BINGWEN HE©2026
← Writing

Prompts are interfaces, not spells

Early on, prompting feels like casting spells. You phrase something just right, the model does something impressive, and you can't quite explain why. That's a fine way to start, but it doesn't scale. The moment a prompt has to run a hundred times against real inputs, vibes stop being enough.

The shift that helped me most was to stop treating a prompt as a magic phrase and start treating it as an interface — a contract that defines what goes in, what comes out, and what happens at the edges.

A prompt has the same parts as a function

Look at a prompt you trust and you'll usually find four things, even if you never named them:

  • Inputs. The variables — the user's text, the retrieved context, the examples.
  • Behaviour. What the model should do with those inputs, stated as plainly as you can manage.
  • Output shape. The exact format you expect back, so the next step in the pipeline can rely on it.
  • Failure handling. What to do when the input is empty, off-topic, or adversarial.

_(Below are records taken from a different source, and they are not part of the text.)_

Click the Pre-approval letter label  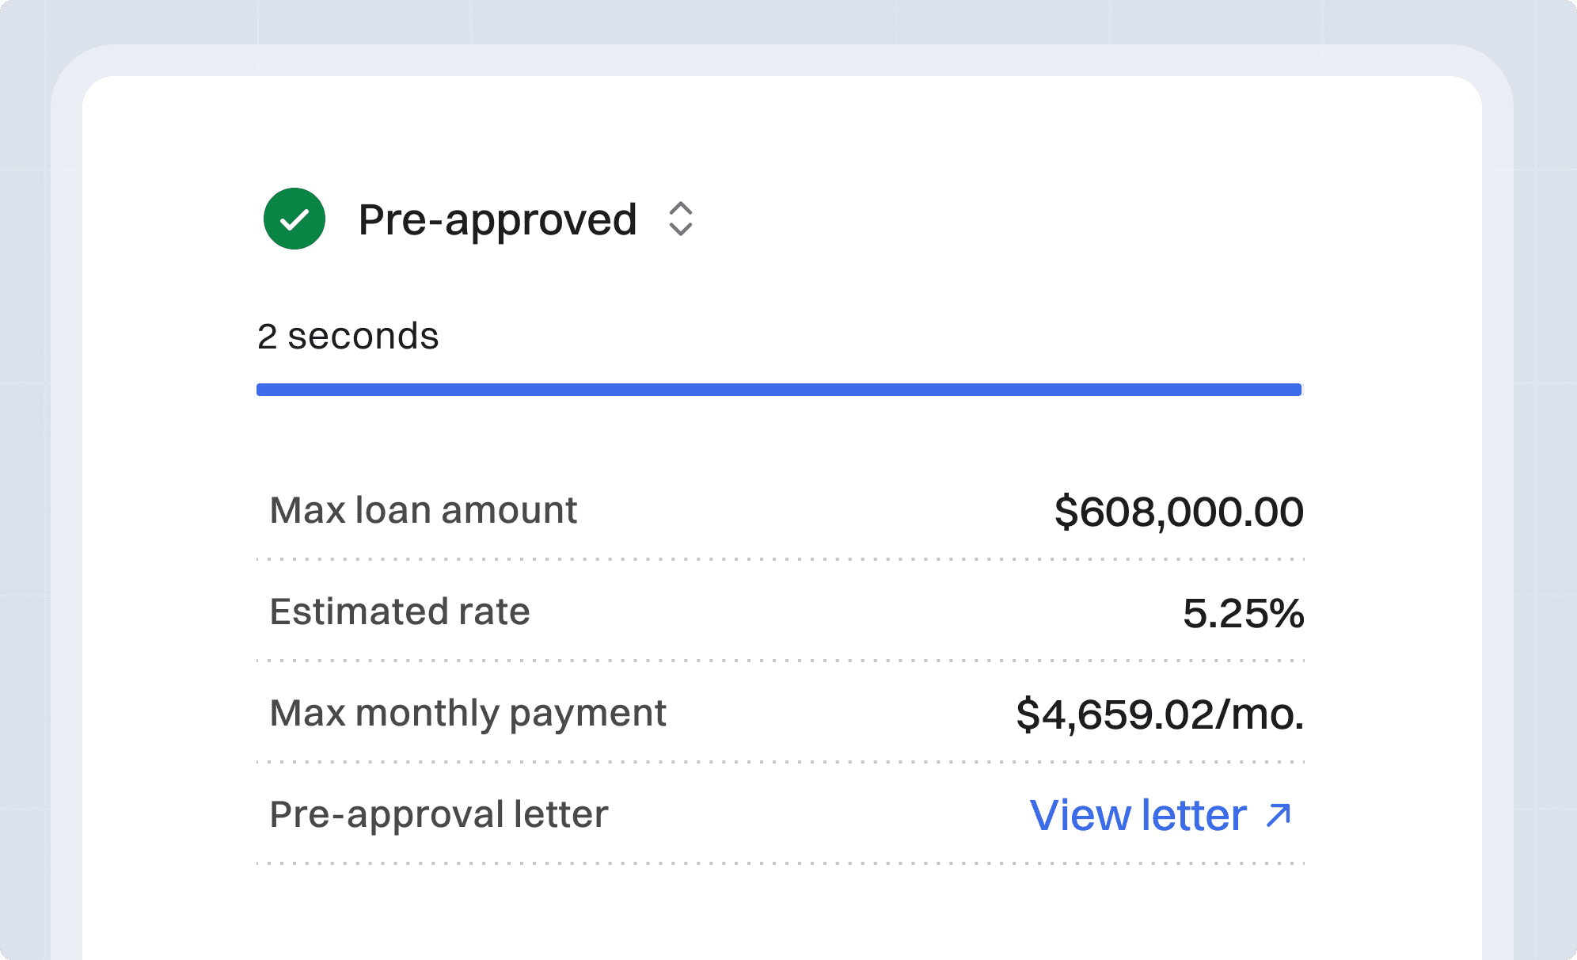[438, 813]
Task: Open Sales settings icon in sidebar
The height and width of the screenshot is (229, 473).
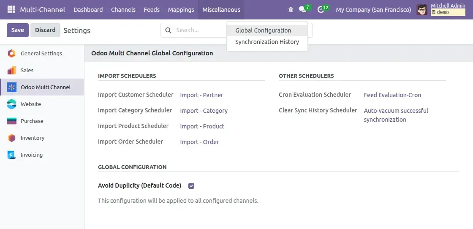Action: pos(11,70)
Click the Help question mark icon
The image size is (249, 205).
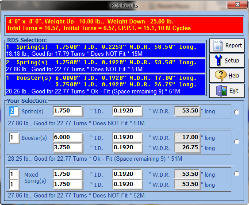pyautogui.click(x=221, y=75)

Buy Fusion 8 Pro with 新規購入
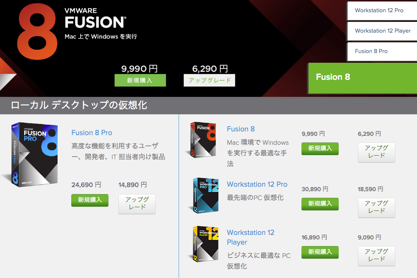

The last one is where most prompts quietly break. A demo only ever sees friendly inputs. A system sees everything.

Write the output contract first

The habit that made my prompts reliable was writing the output format before the instructions. If the next step needs JSON with three fields, I say so at the top, show one example, and then describe the behaviour. The model has a target to aim at instead of a mood to interpret.

Return one JSON object: { "topic": string, "confidence": 0-1, "notes": string }
If the input has no clear topic, set topic to "unknown" and confidence to 0.

It's not elegant. It is predictable, which matters far more.

Test prompts like code

Once a prompt is an interface, you can do the obvious thing: collect a dozen real inputs, including the ugly ones, and run them every time you change the wording. Most regressions show up immediately. A prompt that improves the happy path while quietly breaking three edge cases is the rule, not the exception.

None of this is glamorous. But the difference between a clever prompt and a dependable one is mostly the unglamorous work of treating it like part of a system instead of a one-off trick.